_EXERCISE_
Write out every line of the material below as a numbered list, leaving out the blank lines.

====

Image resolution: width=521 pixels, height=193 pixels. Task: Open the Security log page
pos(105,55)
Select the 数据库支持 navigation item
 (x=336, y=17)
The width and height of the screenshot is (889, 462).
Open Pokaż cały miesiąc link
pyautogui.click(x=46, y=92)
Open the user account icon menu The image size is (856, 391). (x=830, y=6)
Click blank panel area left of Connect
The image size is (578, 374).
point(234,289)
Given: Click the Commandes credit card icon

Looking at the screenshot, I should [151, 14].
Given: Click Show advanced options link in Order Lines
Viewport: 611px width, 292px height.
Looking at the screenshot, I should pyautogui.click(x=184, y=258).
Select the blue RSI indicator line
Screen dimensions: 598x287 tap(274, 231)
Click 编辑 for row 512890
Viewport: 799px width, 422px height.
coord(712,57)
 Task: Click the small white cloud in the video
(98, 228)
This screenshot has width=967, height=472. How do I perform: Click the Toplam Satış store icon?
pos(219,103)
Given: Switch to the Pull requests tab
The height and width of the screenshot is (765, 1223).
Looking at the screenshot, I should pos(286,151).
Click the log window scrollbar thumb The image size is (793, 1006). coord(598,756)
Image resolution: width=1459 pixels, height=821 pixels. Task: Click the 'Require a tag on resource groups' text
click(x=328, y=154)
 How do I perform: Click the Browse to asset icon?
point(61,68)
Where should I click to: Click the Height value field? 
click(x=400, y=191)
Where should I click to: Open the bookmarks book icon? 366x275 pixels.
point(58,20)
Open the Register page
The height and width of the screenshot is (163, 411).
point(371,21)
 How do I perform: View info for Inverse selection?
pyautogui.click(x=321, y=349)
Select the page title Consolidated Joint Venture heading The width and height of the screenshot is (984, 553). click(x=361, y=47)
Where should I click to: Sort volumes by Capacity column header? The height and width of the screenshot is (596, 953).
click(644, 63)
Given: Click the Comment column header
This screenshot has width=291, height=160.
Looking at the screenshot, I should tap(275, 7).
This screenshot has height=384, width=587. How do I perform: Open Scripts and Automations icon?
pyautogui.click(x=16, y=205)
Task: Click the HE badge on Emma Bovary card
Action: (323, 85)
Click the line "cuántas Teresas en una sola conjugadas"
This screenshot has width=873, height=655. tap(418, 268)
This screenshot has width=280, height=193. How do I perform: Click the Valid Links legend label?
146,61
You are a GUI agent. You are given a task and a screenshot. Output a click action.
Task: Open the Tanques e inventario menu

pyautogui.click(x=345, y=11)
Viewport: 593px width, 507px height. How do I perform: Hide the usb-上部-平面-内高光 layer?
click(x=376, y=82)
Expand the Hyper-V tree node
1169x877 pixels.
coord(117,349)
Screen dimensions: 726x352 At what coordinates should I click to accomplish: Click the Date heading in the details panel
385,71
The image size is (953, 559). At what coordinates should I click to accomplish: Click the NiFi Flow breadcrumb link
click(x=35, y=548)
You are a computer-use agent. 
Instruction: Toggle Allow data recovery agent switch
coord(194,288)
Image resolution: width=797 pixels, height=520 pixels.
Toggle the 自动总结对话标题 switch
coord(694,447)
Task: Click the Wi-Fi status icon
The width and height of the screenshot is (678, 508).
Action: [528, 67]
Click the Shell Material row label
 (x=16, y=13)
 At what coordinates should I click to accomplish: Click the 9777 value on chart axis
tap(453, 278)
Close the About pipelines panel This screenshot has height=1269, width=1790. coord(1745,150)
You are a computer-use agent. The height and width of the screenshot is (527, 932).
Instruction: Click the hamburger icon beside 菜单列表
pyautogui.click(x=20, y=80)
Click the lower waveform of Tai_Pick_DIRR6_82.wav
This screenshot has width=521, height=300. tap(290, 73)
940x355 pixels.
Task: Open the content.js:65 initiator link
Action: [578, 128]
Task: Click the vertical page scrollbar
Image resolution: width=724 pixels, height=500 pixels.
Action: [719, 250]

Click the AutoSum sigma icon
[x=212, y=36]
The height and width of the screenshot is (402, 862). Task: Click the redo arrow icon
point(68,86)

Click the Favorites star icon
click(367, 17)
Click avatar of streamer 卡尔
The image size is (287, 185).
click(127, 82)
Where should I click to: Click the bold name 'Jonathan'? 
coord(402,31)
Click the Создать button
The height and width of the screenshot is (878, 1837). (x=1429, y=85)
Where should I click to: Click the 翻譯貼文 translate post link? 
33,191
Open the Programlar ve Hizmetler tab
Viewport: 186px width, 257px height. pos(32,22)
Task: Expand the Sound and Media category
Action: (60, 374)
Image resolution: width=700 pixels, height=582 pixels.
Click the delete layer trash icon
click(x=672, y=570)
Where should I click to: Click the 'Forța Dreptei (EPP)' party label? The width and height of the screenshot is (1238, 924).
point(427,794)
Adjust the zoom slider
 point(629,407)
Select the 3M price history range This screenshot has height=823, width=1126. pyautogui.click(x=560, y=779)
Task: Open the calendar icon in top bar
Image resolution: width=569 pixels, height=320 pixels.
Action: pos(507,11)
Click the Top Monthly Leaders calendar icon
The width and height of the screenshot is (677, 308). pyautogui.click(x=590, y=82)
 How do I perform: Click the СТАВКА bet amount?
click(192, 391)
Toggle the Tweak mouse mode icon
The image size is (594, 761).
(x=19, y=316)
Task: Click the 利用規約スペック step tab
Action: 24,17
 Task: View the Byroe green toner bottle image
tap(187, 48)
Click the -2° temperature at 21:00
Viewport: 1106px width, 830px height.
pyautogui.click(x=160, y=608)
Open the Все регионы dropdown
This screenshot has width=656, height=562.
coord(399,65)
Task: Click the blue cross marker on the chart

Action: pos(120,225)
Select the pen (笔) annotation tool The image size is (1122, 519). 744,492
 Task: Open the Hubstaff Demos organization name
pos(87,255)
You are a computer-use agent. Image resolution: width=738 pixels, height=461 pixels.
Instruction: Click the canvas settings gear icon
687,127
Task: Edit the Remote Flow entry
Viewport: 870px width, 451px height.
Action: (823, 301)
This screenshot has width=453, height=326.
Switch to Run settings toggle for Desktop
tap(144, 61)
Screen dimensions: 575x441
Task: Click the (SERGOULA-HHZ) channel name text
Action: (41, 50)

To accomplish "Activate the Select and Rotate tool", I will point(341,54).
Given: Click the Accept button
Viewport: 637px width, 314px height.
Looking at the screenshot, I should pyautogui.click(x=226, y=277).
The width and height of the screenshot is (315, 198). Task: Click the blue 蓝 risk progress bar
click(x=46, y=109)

====

_THE SOLUTION_
1. Image resolution: width=521 pixels, height=193 pixels. Task: Open the Security log page
2. pos(105,55)
3. Select the 数据库支持 navigation item
4.  (x=336, y=17)
5. The width and height of the screenshot is (889, 462).
6. Open Pokaż cały miesiąc link
7. pyautogui.click(x=46, y=92)
8. Open the user account icon menu The image size is (856, 391). (x=830, y=6)
9. Click blank panel area left of Connect
10. The image size is (578, 374).
11. point(234,289)
12. Given: Click the Commandes credit card icon
13. Looking at the screenshot, I should [151, 14].
14. Given: Click Show advanced options link in Order Lines
15. Viewport: 611px width, 292px height.
16. Looking at the screenshot, I should pyautogui.click(x=184, y=258).
17. Select the blue RSI indicator line
18. Screen dimensions: 598x287 tap(274, 231)
19. Click 编辑 for row 512890
20. Viewport: 799px width, 422px height.
21. coord(712,57)
22.  Task: Click the small white cloud in the video
23. (98, 228)
24. This screenshot has width=967, height=472. How do I perform: Click the Toplam Satış store icon?
25. pos(219,103)
26. Given: Switch to the Pull requests tab
27. The height and width of the screenshot is (765, 1223).
28. Looking at the screenshot, I should pos(286,151).
29. Click the log window scrollbar thumb The image size is (793, 1006). coord(598,756)
30. Image resolution: width=1459 pixels, height=821 pixels. Task: Click the 'Require a tag on resource groups' text
31. click(x=328, y=154)
32.  How do I perform: Click the Browse to asset icon?
33. point(61,68)
34. Where should I click to: Click the Height value field? 
35. click(x=400, y=191)
36. Where should I click to: Open the bookmarks book icon? 366x275 pixels.
37. point(58,20)
38. Open the Register page
39. The height and width of the screenshot is (163, 411).
40. point(371,21)
41.  How do I perform: View info for Inverse selection?
42. pyautogui.click(x=321, y=349)
43. Select the page title Consolidated Joint Venture heading The width and height of the screenshot is (984, 553). click(x=361, y=47)
44. Where should I click to: Sort volumes by Capacity column header? The height and width of the screenshot is (596, 953).
45. click(644, 63)
46. Given: Click the Comment column header
47. This screenshot has width=291, height=160.
48. Looking at the screenshot, I should tap(275, 7).
49. This screenshot has height=384, width=587. How do I perform: Open Scripts and Automations icon?
50. pyautogui.click(x=16, y=205)
51. Task: Click the HE badge on Emma Bovary card
52. Action: (323, 85)
53. Click the line "cuántas Teresas en una sola conjugadas"
54. This screenshot has width=873, height=655. tap(418, 268)
55. This screenshot has width=280, height=193. How do I perform: Click the Valid Links legend label?
56. 146,61
57. You are a GUI agent. You are given a task and a screenshot. Output a click action.
58. Task: Open the Tanques e inventario menu
59. pyautogui.click(x=345, y=11)
60. Viewport: 593px width, 507px height. How do I perform: Hide the usb-上部-平面-内高光 layer?
61. click(x=376, y=82)
62. Expand the Hyper-V tree node
63. 1169x877 pixels.
64. coord(117,349)
65. Screen dimensions: 726x352 At what coordinates should I click to accomplish: Click the Date heading in the details panel
66. 385,71
67. The image size is (953, 559). At what coordinates should I click to accomplish: Click the NiFi Flow breadcrumb link
68. click(x=35, y=548)
69. You are a computer-use agent. 
70. Instruction: Toggle Allow data recovery agent switch
71. coord(194,288)
72. Image resolution: width=797 pixels, height=520 pixels.
73. Toggle the 自动总结对话标题 switch
74. coord(694,447)
75. Task: Click the Wi-Fi status icon
76. The width and height of the screenshot is (678, 508).
77. Action: [528, 67]
78. Click the Shell Material row label
79.  (x=16, y=13)
80.  At what coordinates should I click to accomplish: Click the 9777 value on chart axis
81. tap(453, 278)
82. Close the About pipelines panel This screenshot has height=1269, width=1790. coord(1745,150)
83. You are a computer-use agent. The height and width of the screenshot is (527, 932).
84. Instruction: Click the hamburger icon beside 菜单列表
85. pyautogui.click(x=20, y=80)
86. Click the lower waveform of Tai_Pick_DIRR6_82.wav
87. This screenshot has width=521, height=300. tap(290, 73)
88. 940x355 pixels.
89. Task: Open the content.js:65 initiator link
90. Action: [578, 128]
91. Task: Click the vertical page scrollbar
92. Image resolution: width=724 pixels, height=500 pixels.
93. Action: [719, 250]
94. Click the AutoSum sigma icon
95. [x=212, y=36]
96. The height and width of the screenshot is (402, 862). Task: Click the redo arrow icon
97. point(68,86)
98. Click the Favorites star icon
99. click(367, 17)
100. Click avatar of streamer 卡尔
101. The image size is (287, 185).
102. click(127, 82)
103. Where should I click to: Click the bold name 'Jonathan'? 
104. coord(402,31)
105. Click the Создать button
106. The height and width of the screenshot is (878, 1837). (x=1429, y=85)
107. Where should I click to: Click the 翻譯貼文 translate post link? 
108. 33,191
109. Open the Programlar ve Hizmetler tab
110. Viewport: 186px width, 257px height. pos(32,22)
111. Task: Expand the Sound and Media category
112. Action: (60, 374)
113. Image resolution: width=700 pixels, height=582 pixels.
114. Click the delete layer trash icon
115. click(x=672, y=570)
116. Where should I click to: Click the 'Forța Dreptei (EPP)' party label? The width and height of the screenshot is (1238, 924).
117. point(427,794)
118. Adjust the zoom slider
119.  point(629,407)
120. Select the 3M price history range This screenshot has height=823, width=1126. pyautogui.click(x=560, y=779)
121. Task: Open the calendar icon in top bar
122. Image resolution: width=569 pixels, height=320 pixels.
123. Action: pos(507,11)
124. Click the Top Monthly Leaders calendar icon
125. The width and height of the screenshot is (677, 308). pyautogui.click(x=590, y=82)
126.  How do I perform: Click the СТАВКА bet amount?
127. click(192, 391)
128. Toggle the Tweak mouse mode icon
129. The image size is (594, 761).
130. (x=19, y=316)
131. Task: Click the 利用規約スペック step tab
132. Action: 24,17
133.  Task: View the Byroe green toner bottle image
134. tap(187, 48)
135. Click the -2° temperature at 21:00
136. Viewport: 1106px width, 830px height.
137. pyautogui.click(x=160, y=608)
138. Open the Все регионы dropdown
139. This screenshot has width=656, height=562.
140. coord(399,65)
141. Task: Click the blue cross marker on the chart
142. Action: pos(120,225)
143. Select the pen (笔) annotation tool The image size is (1122, 519). 744,492
144.  Task: Open the Hubstaff Demos organization name
145. pos(87,255)
146. You are a computer-use agent. Image resolution: width=738 pixels, height=461 pixels.
147. Instruction: Click the canvas settings gear icon
148. 687,127
149. Task: Edit the Remote Flow entry
150. Viewport: 870px width, 451px height.
151. Action: (823, 301)
152. This screenshot has width=453, height=326.
153. Switch to Run settings toggle for Desktop
154. tap(144, 61)
155. Screen dimensions: 575x441
156. Task: Click the (SERGOULA-HHZ) channel name text
157. Action: (41, 50)
158. To accomplish "Activate the Select and Rotate tool", I will point(341,54).
159. Given: Click the Accept button
160. Viewport: 637px width, 314px height.
161. Looking at the screenshot, I should pyautogui.click(x=226, y=277).
162. The width and height of the screenshot is (315, 198). Task: Click the blue 蓝 risk progress bar
163. click(x=46, y=109)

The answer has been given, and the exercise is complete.